Controvento
Il dovere della felicità

Viviamo in un mondo in cui sempre si parla di diritti. Sacrosanti. Ma spesso dimentichiamo che l’altra faccia dei diritti sono i doveri. E purtroppo la nostra è una società in cui i doveri sono spesso dimenticati. Tutti abbiamo il diritto a divertirci e a vivere periodi di vacanza spensierati. Ma abbiamo anche il dovere di proteggere il benessere e la salute della comunità, e l’esplosione di Covid post agostano dimostra come questo dovere non sia stato sufficientemente considerato. I nostri figli hanno il diritto allo studio: ma quanti lo vivono anche come un dovere? Quanti genitori rispettano gli insegnanti e la scuola come istituzione? C’è il diritto al lavoro: ma quanti lavoratori, a partire dalla pubblica amministrazione, pensano che esso si accompagni anche al dovere di svolgere bene il compito per cui sono pagati? Non voglio generalizzare: per fortuna una buona parte della popolazione è ancora seria e impegnata, ma lo è per motivazione personale, non per coscienza collettiva.
Nella religione ebraica, i dieci comandamenti, che non sono prescrizioni ma formule identitarie, elencano una serie di doveri, positivi e negativi. Dall’osservanza di questi doveri scaturisce il diritto di far parte del popolo di Israel. Il diritto scaturisce dal dovere, non è una prerogativa incondizionata dell’essere umano. A volte penso che la forza del nostro popolo derivi proprio dal senso del dovere di cui sono intrise la nostra religione e la nostra cultura.

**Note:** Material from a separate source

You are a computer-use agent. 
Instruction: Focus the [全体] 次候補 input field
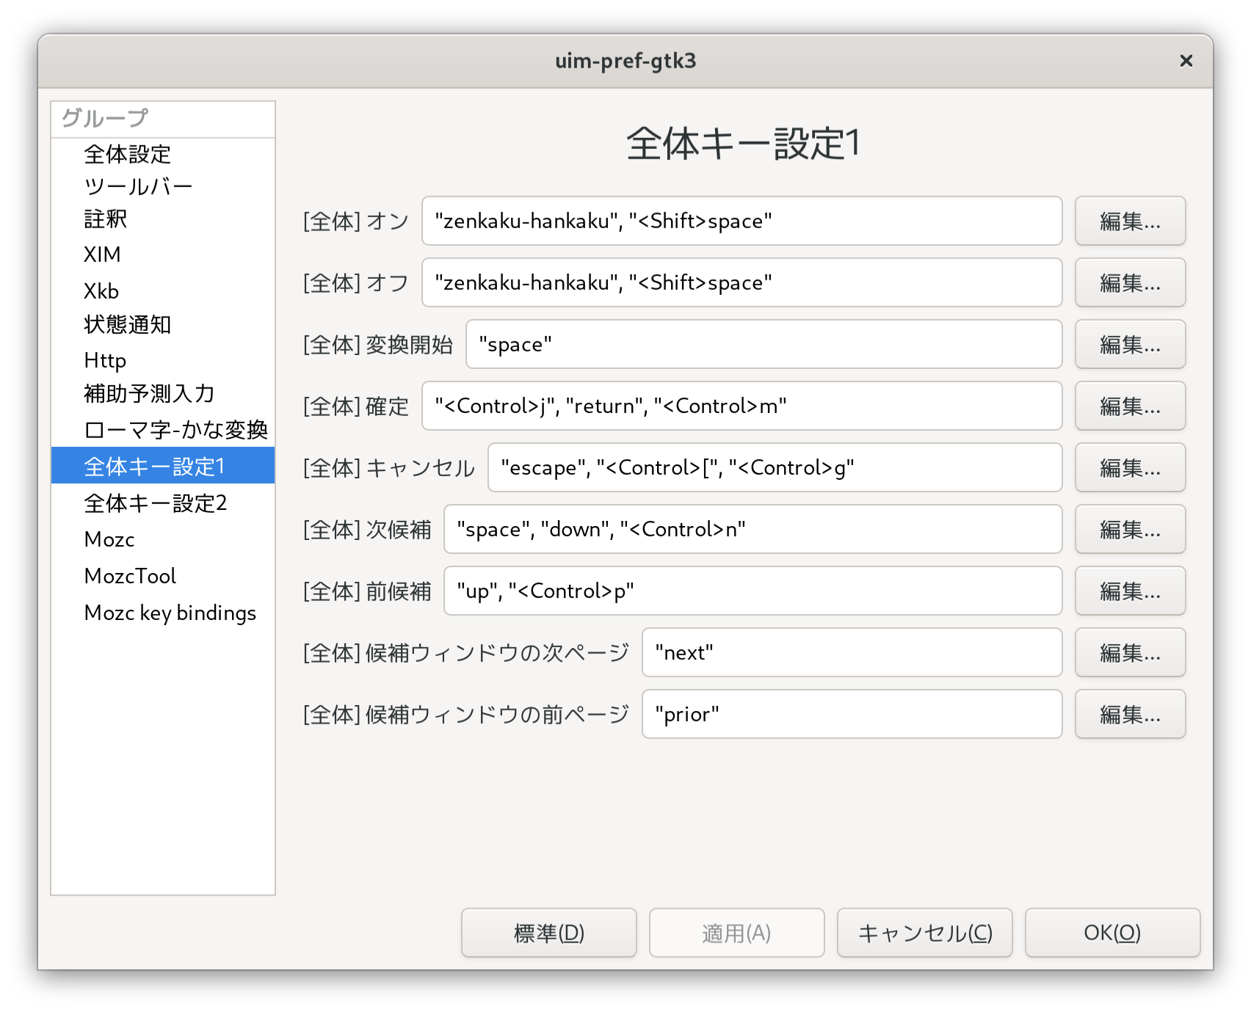[x=753, y=529]
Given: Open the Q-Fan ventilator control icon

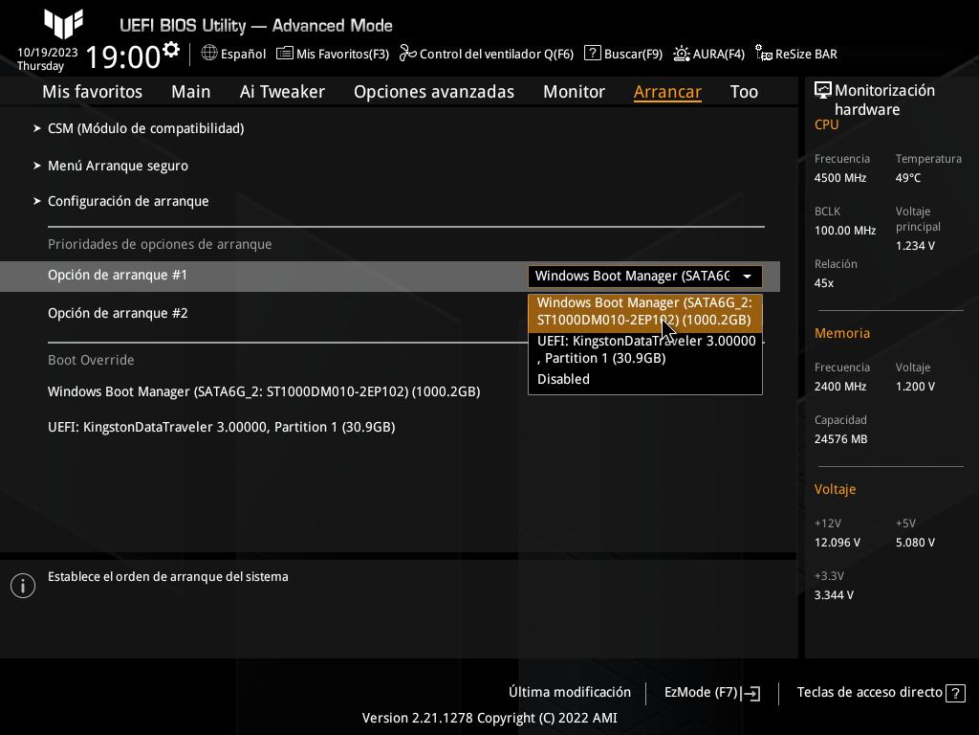Looking at the screenshot, I should [408, 54].
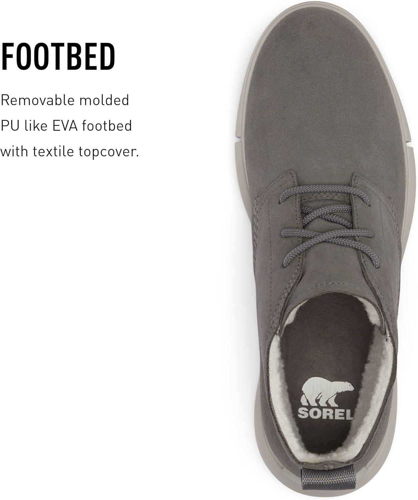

Uno dei diritti più invocati negli ultimi due secoli è il diritto alla felicità, sancito per la prima volta, credo, nella Dichiarazione di Indipendenza americana del 4 luglio 1776: “A tutti gli uomini è riconosciuto il diritto alla felicità”. Una visione egalitaria e lungimirante, in una società dove ancora vigeva la segregazione razziale, e le donne erano considerate essere umani di serie B. Ma anche pericolosa. Che cos’è infatti la felicità? Due millenni di filosofia non hanno ancora risolto la questione. I prudenti e saggi padri della Costituzione Italiana scelsero la formulazione “diritto al pieno sviluppo della persona umana”. Mi piace di più. Perché il concetto di felicità è aleatorio e troppo individuale. E perché non tiene conto dei doveri dai quali nemmeno la felicità può prescindere. Il primo, ovviamente, è quello che il perseguimento della mia felicità non può arrecare danno o sofferenza ad altri. Sembrerebbe ovvio, ma non lo è, perché l’umanità non è fatta solo da persone sensibili, empatiche, generose, ma molto spesso da egoisti insensibili e menefreghisti. Ma c’è anche un risvolto più sottile. Il diritto alla felicità comporta il dovere di essere felici, ovvero di apprezzare ciò che si ha, di ringraziare il cielo, o il destino – secondo quello che è il credo individuale – per quello che ci ha dato. Conosco persone che hanno tanto, salute, bellezza, ricchezza, affetti, e sono sempre infelici, trovano sempre una motivazione per lamentarsi, per criticare, per compiangersi. Molti anni fa, intervistai per un servizio giornalistico una sciamana in Nigeria. Era una donna anziana, molto famosa: di fronte alla sua capanna aspettavano in fila ordinata centinaia di persone. Alla fine della nostra lunga conversazione, le chiesi se aveva un viatico per me. “Ricordati sempre, mi rispose, che la felicità continuativa non esiste. Ogni attimo di felicità è come una perla per la collana della tua vita. Le persone fortunate hanno collane molto lunghe, ma anche la persona più sfortunata qualche perla nella sua collana ce l’ha. Ringrazia i tuoi spiriti per ogni perla che ti viene donata, e nei momenti bui non dubitare che il futuro te ne riserverà altre.”
Come amava ripetere Sergio Marchionne, l’ultima volta in un discorso alla Fiat poco prima di morire, “i diritti sono sacrosanti e vanno tutelati. Ma se continuiamo a vivere di soli diritti, di diritti moriremo. Per questo credo che dobbiamo tornare a un sano senso del dovere, alla consapevolezza che per avere bisogna anche dare. Bisogna riscoprire il senso e la dignità dell’impegno, il valore del contributo che ognuno può dare al processo di costruzione dell’oggi e soprattutto del domani”.
Questo vale anche per il diritto alla felicità, forse ci voleva il Covid per ricordarcelo.